Follett was born in 1868 into a Quaker family in Quincy, just south of Boston, Mass. After a stint as a school teacher, Follett led a number of civic initiatives to support Boston’s growing immigrant population. Among her most notable achievements was the creation of a network of Social Centers—neighborhood groups that used public school buildings after hours to provide community members with education, enrichment, and recreational activities (a first in the US, and eventually emulated by other cities). By 1914, up to 7,000 people a week were coming to six centers Follet helped establish across town.[2]

Follett’s experience in community building shaped her thinking about people and organizations in two ways. First, she was impressed by the creative power that’s unleashed when a diverse group of individuals works through a shared problem. Follett witnessed this first hand when when she brought together education officials, philanthropists, social workers, and neighborhood representatives to discuss how to strengthen civic life in underprivileged Boston neighborhoods. The same was true when members of newly-established Social Centers collaborated to develop a variety of programs and activities for their local community.
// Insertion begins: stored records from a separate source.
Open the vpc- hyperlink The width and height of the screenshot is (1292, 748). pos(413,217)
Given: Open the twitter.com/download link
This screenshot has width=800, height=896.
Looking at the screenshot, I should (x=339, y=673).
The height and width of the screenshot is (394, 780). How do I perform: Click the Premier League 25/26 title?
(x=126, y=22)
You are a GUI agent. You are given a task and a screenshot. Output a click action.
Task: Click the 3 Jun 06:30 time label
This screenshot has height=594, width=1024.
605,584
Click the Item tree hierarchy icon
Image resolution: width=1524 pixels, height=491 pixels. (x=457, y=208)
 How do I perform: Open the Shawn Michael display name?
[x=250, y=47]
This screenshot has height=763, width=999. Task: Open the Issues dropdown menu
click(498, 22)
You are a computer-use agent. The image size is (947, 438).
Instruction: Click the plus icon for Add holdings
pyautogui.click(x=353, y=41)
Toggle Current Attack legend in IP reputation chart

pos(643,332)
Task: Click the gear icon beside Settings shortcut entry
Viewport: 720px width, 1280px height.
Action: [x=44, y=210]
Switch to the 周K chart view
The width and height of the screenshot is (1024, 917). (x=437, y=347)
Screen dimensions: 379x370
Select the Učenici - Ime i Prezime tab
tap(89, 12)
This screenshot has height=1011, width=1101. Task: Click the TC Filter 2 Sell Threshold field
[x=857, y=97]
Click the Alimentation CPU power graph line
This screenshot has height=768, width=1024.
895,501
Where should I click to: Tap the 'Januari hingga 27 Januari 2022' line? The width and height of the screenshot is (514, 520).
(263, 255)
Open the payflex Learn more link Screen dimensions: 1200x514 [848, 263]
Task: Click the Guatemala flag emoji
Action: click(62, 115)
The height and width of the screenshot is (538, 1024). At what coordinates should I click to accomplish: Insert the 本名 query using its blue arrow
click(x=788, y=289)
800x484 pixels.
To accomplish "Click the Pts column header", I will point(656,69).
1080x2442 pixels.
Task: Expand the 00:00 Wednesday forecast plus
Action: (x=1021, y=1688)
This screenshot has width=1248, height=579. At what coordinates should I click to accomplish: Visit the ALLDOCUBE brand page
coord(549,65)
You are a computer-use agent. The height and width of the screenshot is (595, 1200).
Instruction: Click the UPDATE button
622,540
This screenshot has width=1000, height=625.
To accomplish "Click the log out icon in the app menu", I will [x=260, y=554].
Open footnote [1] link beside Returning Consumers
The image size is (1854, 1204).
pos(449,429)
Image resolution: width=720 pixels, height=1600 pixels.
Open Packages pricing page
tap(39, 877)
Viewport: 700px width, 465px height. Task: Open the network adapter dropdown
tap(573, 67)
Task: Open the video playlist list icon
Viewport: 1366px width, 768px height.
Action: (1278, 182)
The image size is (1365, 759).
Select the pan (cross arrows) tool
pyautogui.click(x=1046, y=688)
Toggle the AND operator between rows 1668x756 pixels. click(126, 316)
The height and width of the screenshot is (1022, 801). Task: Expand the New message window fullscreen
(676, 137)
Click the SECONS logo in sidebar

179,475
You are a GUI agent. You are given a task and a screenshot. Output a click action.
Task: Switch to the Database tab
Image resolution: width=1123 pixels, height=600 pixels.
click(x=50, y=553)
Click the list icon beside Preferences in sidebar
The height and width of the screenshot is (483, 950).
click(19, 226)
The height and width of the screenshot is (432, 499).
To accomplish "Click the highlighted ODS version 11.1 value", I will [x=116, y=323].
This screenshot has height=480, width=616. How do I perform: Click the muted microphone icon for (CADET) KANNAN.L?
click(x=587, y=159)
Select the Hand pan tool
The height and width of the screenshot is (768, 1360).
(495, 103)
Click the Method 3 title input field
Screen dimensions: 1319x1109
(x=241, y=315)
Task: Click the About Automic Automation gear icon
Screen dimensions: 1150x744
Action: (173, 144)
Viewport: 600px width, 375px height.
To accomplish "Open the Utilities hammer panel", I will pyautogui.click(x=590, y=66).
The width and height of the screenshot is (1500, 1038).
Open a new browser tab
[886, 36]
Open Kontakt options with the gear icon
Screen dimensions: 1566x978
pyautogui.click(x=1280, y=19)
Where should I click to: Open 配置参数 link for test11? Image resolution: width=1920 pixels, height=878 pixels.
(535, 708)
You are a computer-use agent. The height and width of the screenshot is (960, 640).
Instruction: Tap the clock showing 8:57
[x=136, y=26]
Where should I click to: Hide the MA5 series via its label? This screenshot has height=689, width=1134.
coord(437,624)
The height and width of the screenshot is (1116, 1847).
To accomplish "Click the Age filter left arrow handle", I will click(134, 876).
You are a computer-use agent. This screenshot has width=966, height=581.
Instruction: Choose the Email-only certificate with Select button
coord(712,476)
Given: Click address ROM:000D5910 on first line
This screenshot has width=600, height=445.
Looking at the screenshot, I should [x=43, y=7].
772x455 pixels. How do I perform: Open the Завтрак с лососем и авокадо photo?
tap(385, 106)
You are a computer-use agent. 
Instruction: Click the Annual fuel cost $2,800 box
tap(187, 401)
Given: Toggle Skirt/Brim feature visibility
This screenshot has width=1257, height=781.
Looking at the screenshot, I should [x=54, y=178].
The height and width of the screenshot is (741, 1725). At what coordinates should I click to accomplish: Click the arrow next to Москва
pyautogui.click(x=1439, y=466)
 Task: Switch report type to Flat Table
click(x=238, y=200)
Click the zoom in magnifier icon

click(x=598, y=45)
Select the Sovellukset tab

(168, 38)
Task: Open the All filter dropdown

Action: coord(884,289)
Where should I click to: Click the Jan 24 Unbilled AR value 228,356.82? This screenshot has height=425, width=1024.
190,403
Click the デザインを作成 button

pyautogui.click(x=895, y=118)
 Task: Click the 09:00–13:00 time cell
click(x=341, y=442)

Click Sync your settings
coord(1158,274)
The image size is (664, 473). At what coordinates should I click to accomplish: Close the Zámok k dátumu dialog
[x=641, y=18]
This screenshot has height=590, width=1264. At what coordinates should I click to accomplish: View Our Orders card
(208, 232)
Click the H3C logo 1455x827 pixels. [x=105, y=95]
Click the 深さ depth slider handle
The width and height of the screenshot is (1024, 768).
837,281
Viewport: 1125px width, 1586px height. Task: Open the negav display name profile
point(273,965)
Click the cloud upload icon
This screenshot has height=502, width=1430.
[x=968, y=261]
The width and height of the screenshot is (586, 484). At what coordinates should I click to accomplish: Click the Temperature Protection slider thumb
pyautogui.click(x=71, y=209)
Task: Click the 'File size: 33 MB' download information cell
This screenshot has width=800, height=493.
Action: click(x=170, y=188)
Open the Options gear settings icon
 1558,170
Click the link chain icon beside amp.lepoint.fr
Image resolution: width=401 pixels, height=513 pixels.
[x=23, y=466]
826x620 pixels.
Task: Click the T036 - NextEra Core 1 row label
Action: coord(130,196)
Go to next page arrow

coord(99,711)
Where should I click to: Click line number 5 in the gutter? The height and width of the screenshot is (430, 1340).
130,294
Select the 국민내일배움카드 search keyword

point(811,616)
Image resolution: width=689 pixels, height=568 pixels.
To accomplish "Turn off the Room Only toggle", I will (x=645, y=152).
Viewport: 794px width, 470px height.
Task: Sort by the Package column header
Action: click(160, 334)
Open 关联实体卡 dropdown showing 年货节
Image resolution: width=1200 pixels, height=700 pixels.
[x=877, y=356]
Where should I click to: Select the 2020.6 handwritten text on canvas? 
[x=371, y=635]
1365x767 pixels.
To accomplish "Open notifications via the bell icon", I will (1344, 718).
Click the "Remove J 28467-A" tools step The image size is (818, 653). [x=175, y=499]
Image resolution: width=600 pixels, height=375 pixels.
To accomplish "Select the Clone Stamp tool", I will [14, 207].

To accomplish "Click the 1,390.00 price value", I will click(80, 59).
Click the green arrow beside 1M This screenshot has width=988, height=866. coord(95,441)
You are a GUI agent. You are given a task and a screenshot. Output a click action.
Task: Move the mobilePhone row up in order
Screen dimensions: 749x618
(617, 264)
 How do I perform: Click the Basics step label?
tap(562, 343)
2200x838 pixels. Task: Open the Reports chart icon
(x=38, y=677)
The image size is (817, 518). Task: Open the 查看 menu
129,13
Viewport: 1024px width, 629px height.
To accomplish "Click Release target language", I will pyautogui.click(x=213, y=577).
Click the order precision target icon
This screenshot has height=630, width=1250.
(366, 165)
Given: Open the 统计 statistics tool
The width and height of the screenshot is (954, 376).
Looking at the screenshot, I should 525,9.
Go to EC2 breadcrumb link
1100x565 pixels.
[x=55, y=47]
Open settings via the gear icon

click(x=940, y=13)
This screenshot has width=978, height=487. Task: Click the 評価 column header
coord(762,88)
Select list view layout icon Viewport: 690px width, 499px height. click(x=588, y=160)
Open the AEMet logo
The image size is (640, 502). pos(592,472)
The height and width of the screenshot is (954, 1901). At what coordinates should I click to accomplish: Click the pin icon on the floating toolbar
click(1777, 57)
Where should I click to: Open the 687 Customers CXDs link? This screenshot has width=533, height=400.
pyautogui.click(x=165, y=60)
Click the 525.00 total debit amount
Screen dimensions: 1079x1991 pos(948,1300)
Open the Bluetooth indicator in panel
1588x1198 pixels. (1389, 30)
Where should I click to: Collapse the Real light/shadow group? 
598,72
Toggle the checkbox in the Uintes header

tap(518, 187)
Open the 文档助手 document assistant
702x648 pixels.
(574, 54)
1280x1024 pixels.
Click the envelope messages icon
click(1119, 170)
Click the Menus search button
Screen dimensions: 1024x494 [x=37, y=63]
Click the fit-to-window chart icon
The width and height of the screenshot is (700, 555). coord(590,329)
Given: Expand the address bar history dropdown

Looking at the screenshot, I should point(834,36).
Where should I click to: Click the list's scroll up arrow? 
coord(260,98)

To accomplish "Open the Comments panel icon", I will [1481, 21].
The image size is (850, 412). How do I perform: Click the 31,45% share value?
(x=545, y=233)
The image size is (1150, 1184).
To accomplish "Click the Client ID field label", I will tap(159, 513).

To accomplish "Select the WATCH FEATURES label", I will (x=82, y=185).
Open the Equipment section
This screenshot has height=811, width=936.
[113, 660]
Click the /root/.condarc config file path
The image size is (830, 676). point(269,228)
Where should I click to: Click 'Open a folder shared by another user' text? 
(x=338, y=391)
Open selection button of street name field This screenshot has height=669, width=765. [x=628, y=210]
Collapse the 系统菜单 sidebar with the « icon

Second, Follett understood that groups could be more than engines of creativity—they had the potential for self-management. Teams of volunteers in each Social Center were effectve at setting and managing budgets, evaluating the effectiveness of their services, and identifying improvement opportunities—all in the absence of top-down authority and a formal organization. Teams with shared purpose, mutual accountability and effective practices for participative decision-making, Follett realized, can be more effective and efficient than bureaucracy at solving problems that were hard to script.

Follett also considered self-governing groups as an important driver of personal development and a vibrant society. Since “the wish to govern one’s life is, of course, of the most fundamental feelings in every human being,” self-governance also facilitates “the growth of individuals and of the groups to which they belonged.” Increased employee participation in shaping the direction and work environment of the employer could strengthen a society's democratic foundations. She envisioned a model of democratic governance that relied more on group networks at the local level than centralized bureaucratic institutions:

“Group organization will create the new world we are now blindly feeling after, for creative force comes from the group, creative power is evolved through the activity of the group life."[3]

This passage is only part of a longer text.